I also learnt about the significance of documenting and social media. Often, I find this a chore, and my feelings about social media can be conflicting. However, this project has highlighted the significance of sharing the story and using international platforms to grow your market. I also took the time to record video throughout the whole process. This is something I rarely do, and while challenging, it has shown its value in connecting with people.

The project has taught me the importance of connecting with new people. I often feel I am repeatedly promoting my work with the same people in Scotland and that can slow down growth. Reaching out and connecting with an organisation elsewhere has pulled in audiences from elsewhere, and also, making a piece that actually connects with Massachusetts will make my work more relatable to them. 

I had a small relationship with Worcester Craft Center previously. They stocked small pieces in their shop; however, throughout this project, my relationship has grown, and it has shown me the importance of leveraging these small connections with people. It is only through pushing these connections you realise that you can both benefit. I benefit because I can have a physical showcase of my work, and it is in a place where it will be seen by many who are likely to appreciate it and become either customers or the beginnings of new relationships. It also appears I already have customers who have only experienced my work digitally and they are now going to be able to experience them physically.

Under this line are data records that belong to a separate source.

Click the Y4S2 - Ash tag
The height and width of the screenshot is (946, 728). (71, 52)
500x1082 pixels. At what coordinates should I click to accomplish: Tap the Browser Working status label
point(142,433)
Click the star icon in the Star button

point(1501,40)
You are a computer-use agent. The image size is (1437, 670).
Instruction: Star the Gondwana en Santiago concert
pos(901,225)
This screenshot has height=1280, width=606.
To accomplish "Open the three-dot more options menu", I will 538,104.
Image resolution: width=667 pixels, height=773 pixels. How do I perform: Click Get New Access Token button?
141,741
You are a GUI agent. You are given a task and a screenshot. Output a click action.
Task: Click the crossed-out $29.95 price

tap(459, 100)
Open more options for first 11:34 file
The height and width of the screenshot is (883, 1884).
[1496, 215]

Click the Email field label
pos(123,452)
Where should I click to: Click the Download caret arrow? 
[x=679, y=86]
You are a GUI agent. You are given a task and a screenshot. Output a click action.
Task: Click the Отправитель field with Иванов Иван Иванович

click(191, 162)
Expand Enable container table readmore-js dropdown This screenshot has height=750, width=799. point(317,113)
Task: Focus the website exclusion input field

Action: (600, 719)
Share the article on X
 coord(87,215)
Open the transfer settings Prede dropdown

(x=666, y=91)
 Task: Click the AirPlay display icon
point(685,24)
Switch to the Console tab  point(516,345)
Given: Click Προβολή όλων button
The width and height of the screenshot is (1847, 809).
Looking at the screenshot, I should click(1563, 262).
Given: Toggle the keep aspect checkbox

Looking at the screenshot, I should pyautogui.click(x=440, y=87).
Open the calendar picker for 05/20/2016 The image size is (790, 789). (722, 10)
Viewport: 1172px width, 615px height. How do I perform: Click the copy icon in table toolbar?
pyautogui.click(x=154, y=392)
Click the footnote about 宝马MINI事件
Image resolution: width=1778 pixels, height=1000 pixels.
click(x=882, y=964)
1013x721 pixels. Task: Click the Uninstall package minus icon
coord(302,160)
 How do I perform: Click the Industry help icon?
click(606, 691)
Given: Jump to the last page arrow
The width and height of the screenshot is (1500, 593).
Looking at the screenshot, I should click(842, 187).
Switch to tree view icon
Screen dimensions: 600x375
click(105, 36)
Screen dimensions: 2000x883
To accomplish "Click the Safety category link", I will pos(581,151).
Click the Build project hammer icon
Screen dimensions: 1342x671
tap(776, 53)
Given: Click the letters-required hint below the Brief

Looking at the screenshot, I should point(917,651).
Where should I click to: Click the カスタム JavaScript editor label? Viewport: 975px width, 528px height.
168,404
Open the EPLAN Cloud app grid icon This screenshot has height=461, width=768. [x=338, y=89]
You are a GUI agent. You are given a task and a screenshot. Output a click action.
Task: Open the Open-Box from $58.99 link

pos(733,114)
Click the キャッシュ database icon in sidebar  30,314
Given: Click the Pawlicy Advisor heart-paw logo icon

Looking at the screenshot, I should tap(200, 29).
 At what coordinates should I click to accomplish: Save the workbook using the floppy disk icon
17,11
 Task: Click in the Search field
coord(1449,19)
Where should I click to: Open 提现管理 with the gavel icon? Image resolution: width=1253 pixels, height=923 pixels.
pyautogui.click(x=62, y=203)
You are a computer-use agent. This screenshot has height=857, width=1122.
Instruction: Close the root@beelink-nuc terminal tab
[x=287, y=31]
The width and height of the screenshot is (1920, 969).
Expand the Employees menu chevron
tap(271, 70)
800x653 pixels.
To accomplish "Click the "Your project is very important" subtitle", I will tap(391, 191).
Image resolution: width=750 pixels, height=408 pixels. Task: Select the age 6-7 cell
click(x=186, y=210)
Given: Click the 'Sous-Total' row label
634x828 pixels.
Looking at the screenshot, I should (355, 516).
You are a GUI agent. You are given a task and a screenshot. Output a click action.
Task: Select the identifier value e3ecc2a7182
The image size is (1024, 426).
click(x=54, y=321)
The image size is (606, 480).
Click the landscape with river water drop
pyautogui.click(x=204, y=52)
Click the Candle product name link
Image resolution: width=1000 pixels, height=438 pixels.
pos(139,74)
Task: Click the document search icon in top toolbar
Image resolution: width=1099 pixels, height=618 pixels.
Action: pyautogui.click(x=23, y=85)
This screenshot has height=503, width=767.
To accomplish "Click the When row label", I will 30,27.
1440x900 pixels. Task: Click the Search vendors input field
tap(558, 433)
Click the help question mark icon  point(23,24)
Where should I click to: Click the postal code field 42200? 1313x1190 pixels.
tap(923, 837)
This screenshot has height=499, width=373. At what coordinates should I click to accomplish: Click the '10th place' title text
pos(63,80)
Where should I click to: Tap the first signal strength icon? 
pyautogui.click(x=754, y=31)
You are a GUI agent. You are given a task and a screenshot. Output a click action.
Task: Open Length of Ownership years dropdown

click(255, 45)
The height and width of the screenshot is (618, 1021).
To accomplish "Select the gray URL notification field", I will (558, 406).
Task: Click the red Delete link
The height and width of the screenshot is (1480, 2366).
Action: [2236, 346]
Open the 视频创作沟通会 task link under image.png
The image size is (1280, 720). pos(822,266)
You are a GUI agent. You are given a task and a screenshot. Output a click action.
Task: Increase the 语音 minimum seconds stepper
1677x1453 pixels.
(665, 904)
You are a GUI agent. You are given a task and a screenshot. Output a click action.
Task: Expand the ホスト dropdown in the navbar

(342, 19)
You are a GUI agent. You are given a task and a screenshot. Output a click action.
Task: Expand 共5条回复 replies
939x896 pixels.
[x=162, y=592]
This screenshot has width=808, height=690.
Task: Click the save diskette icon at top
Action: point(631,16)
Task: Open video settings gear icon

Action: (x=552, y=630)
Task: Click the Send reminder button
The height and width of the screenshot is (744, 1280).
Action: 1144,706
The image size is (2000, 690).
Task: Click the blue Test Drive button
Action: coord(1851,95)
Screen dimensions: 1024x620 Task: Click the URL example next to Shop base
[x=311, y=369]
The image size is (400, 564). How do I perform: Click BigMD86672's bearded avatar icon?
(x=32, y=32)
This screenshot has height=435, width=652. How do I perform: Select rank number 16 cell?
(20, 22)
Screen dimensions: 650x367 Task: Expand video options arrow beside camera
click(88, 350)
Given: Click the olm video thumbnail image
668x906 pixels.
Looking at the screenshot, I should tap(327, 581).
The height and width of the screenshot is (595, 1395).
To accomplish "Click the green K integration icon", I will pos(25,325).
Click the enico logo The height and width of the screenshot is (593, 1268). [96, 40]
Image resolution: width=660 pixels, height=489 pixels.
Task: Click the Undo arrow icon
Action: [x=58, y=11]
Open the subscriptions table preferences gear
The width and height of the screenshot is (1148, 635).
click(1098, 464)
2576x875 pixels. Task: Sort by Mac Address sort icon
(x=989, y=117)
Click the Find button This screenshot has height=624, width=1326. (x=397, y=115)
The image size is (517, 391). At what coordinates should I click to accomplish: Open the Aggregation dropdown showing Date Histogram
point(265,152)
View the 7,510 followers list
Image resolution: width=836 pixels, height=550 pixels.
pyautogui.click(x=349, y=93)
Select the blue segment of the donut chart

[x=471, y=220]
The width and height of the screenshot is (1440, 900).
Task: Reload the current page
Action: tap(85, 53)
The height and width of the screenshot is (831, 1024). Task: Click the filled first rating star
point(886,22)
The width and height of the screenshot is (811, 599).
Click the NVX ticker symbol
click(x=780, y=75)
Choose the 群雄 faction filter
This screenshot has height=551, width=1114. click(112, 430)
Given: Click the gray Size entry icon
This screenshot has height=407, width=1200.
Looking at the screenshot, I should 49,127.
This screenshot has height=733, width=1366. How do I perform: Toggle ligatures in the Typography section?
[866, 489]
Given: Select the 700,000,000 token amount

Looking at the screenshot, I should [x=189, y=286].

As a result of this project, my market has grown significantly in ways I had not anticipated. I created a handful of Instagram posts to promote this project. It takes projects like this to spur new ways of working and unique pieces, and this had a reaction from my social media followers, resulting in an Instagram reel about the making process of the wallhanging to be seen by 220K people with 200 comments from people all over the world and has taken my Instagram follower count from approximately 5,000 to 10,000! The project encouraged documenting and recording; as a result, I had content to share. These posts tagged Worcester, who shared and interacted with my posts. As a result, I have sold three wallhangings to the US in the last two weeks, and orders are still coming in, which is a massive and significant increase in US sales for me. As a result of the post, I have also had a small group of new followers from Norway, Italy, Argentina, and Ireland interested in workshops. They are all willing to come to Scotland, especially for a workshop, and I have created a group with them to see if we can arrange a date. I have now had five followers from Massachusetts reach out to tell me they are going to The Craft Centre to see the hangings. 

I have shipped to the US four times now in the last couple of weeks. Each time I ship, it brings new nerves regarding customs/duty tax, packaging and reaching its final destination; however, just with the regularity of shipping these packages, I believe there is an element of confidence required for international shipping and can in a way, see how I am beginning to grow in this area. Hopefully, there will be many more, and the more I do, the more systems I have in place to do so regarding insurance, value, HS codes, commercial invoices, etc.

This project has already begun to grow my international market, and it is important that I follow through and use this opportunity for growth. Many benefits come from working internationally, such as creating stability through variety. Not relying entirely on one market. Growth of market. The project has encouraged me to seek out other potential international working opportunities. I have some more North American connections. I am looking at other opportunities to get physical pieces into public places outwith Scotland, and I will look into these connections to seek any potential opportunities for this. 

I will also make a plan for Social Media growth. Social media is a significant way to connect with those internationally; however, it is important that I do it in a way that will translate to sales. As mentioned above, I have also created a group with international followers who would like workshops, and I intend to arrange a workshop for them.’